Some better coverage
Only a few news organizations provided independent sources.
For example, HealthDay News provide some balance. In the fourth paragraph it stated: “Still, the test is so far only partially effective, so much more research is needed, the investigators said.”
Further down, HealthDay provided feedback from an outside expert.
One U.S. breast cancer expert was encouraged by the findings, but agreed there’s still a long way to go before blood tests replace mammograms in breast cancer detection.
“It will be great if someday we are able to diagnose breast cancer by a simple test,” said Dr. Lauren Cassell, chief of breast surgery at Lenox Hill Hospital in New York City. “However, the current test, which utilizes nine TAAs, only identified cancer in 37 percent of known cancer samples. What about the other 63 percent where it didn’t identify the cancer?” she said.

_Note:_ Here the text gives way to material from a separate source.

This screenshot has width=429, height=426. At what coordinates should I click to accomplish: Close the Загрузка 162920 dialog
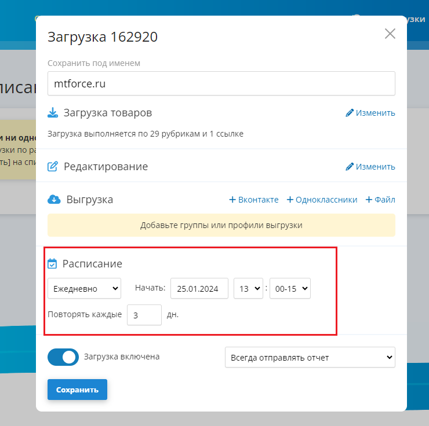click(390, 34)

“This does not appear to achieve the level of accuracy we would like to achieve or which we do reach with our current mammogram and sonogram in terms of detection,” Cassell said.
HealthDay also cautioned:
Because these findings were presented at a medical meeting, they should be considered preliminary until published in a peer-reviewed journal.
The Guardian stated in its lead: “However, other cancer experts have warned these claims should be treated with caution.”
Further down it wrote:
Other researchers have urged caution in interpreting these results. “These are clearly very preliminary data,” said Cambridge University cancer epidemiologist Prof Paul Pharoah. “A lot more research would be needed before any claim can be made that this is likely to represent a meaningful advance in the early detection of cancer.”
Warwick University molecular oncologist Prof Lawrence Young agreed: “While this is encouraging research, it is too soon to claim this test could be used to screen for early breast cancer. More work is needed to increase the efficiency and sensitivity of cancer detection.”
High stakes for researchers
When it comes to announcements about blood tests, caution is warranted. “Researchers are under huge pressure to show impact of their work to get funding,” Wakefield wrote. “This means that lots of interesting basic research is repackaged as a potential test, without input by pathologists, epidemiologists and health economists that a real test would involve.”
Fallout from such pressure is on display in Germany, where the director of the women’s clinic at Heidelberg University Hospital was accused of “extensive and severe misconduct” after he provided false information to the news media about a blood test to detect breast cancer. A PR news release jointly issued by the hospital and a company marketing the test heralded it as a “new, revolutionary option” and obscured its sky-high false positive rate, according to Science.
A story in in Bild, Germany’s biggest tabloid newspaper, called the test a “world sensation.”